» **Check your understanding**:
**a.** Please list every 8-BOA concentration used to treat the parasites in the 8-BOA passage.
**b.** Carry on the 8-BOA passage from its final line.

» **Extract to read**:
————————

Treatment of WT parasites with 8-BOA resulted in a modest reduction in parasitemia that generally attained statistical significance only at the highest inhibitor concentration (400 μM) and only in the first three days following the onset of patent infections (Fig. 3A). In comparison, 8-BOA treatment showed a greater effect against LipB-deficient parasites, which showed significant decreases in parasitemia compared to DMSO-treated controls at the two higher concentrations for each day of monitoring (Fig. 3B). One explanation for these different blood stage growth kinetics of WT and LipB-deficient parasites treated with 8-BOA would be that apicoplast-generated lipoic acid might provide an important supplement for parasite growth. Specifically, synthesized lipoic acid might function to outcompete the 8-BOA present in the cell and the loss of de novo lipoic acid synthesis would shift the balance towards 8-BOA, generating a greater impact on parasite replication. These results suggest that the loss of LipB in the apicoplast is impacting the level of lipoic acid throughout the parasite, allowing mitochondrial enzymes to be more susceptible to inactivation by conjugation with the antimetabolite. Alternatively, KO parasites might contain relatively less BCDH-E2 protein, although our RT-PCR analyses revealed similar levels of BCDH-E2 transcripts between WT and KO lines (data not shown). There also remains the possibility that LipB is partially localized within the mitochondria, despite its evident apicoplast-targeting motif.

Fig. 3. Blood stage PbΔLipB parasites display reduced growth rates following inhibition of lipoic acid scavenging from the host or reduction of host lipid levels with clofibrate.

Fig. 3

A, B. Effect of 8-BOA on growth rates of LipB KO and WT asexual blood stage parasites. (A) P. berghei WT or (B) PbΔLipB parasites were treated with concentrations of 100, 200 or 400 μM 8-BOA or DMSO control during overnight in vitro incubations, followed by injections of 10,000 parasites into each mouse. Parasitemias were monitored daily, and are presented as means ± SEM of three independent experiments each with 5 mice per group. The 8-BOA treatments showed a dose-dependent effect and a stronger impact on the PbΔLipB parasites than on the WT control. Tests for significance employed the Mann-Whitney U test that compared parasitemias between the groups of 15 mice injected with parasites that were untreated, versus those injected with parasites treated at a given 8-BOA concentration. *P<0.05; **P<0.01; ***P<0.001.

————————

» **Supplied records**:
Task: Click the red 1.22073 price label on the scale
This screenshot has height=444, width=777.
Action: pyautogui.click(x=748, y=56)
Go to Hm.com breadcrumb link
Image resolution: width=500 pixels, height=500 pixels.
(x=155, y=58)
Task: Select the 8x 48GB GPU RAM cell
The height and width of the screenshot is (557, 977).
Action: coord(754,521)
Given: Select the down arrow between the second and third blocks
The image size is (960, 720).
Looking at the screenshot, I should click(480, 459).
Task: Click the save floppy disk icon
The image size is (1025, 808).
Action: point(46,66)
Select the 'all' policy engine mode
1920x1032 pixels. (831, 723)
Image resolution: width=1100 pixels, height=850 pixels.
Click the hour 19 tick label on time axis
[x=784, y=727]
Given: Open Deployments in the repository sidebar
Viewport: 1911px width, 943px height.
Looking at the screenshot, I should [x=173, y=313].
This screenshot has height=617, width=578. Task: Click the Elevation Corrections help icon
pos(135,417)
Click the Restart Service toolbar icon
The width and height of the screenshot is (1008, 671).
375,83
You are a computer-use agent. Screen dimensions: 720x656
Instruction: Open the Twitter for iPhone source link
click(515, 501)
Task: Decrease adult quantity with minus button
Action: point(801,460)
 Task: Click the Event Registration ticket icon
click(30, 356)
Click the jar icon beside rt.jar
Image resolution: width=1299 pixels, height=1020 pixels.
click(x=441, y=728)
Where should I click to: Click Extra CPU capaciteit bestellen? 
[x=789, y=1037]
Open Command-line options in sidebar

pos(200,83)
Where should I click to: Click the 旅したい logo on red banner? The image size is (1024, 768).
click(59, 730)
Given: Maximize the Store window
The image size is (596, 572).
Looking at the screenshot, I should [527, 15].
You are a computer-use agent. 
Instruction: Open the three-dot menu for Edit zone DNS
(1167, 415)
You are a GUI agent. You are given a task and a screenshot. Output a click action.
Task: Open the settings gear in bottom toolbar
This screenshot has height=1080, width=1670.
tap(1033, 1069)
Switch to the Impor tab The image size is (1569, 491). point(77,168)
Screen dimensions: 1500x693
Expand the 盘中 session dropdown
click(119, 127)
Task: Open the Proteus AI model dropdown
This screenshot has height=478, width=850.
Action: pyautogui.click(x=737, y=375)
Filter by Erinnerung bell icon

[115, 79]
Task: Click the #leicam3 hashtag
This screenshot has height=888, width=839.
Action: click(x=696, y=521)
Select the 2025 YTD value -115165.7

————————

» **Numbered responses**:
**a.** 100 μM, 200 μM, 400 μM

**b.**
C, D. Mice were treated with either 0.5 mg/kg, 5.0 mg/kg of clofibrate or DMSO as vehicle control prior to inoculation with either P. berghei ANKA or PbΔLipB parasites. Untreated controls showed TG and NEFA mean ± SD concentrations of 0.17 ± 0.03 and 0.16 ± 0.06 mM respectively (n=30). Parasitemias were monitored daily for 9 days and are represented as the averages ± SD of three independent experiments each with 5 mice per group. Statistical tests employed the Mann-Whitney U test that compared DMSO-treated controls with each clofibrate concentration. **P<0.01; ***P<0.001.

PbΔLipB parasites demonstrate reduced blood stage growth rates upon reduction of host serum lipid concentrations

To test whether perturbation of host lipid levels would exacerbate the effect of PbLipB deletion and potentially reveal a blood stage phenotype, we lowered the levels of circulating lipids through the use of clofibrate. This prescription medicine activates the peroxisome proliferator-activated receptor-alpha in the liver, thereby inducing peroxisome biogenesis. This activation results in increased beta-oxidation of lipids and lowers the levels of cholesterol, triglycerides and non-esterified fatty acids (NEFA) circulating in the serum (Fruchart et al., 1999; Wheelock et al., 2007).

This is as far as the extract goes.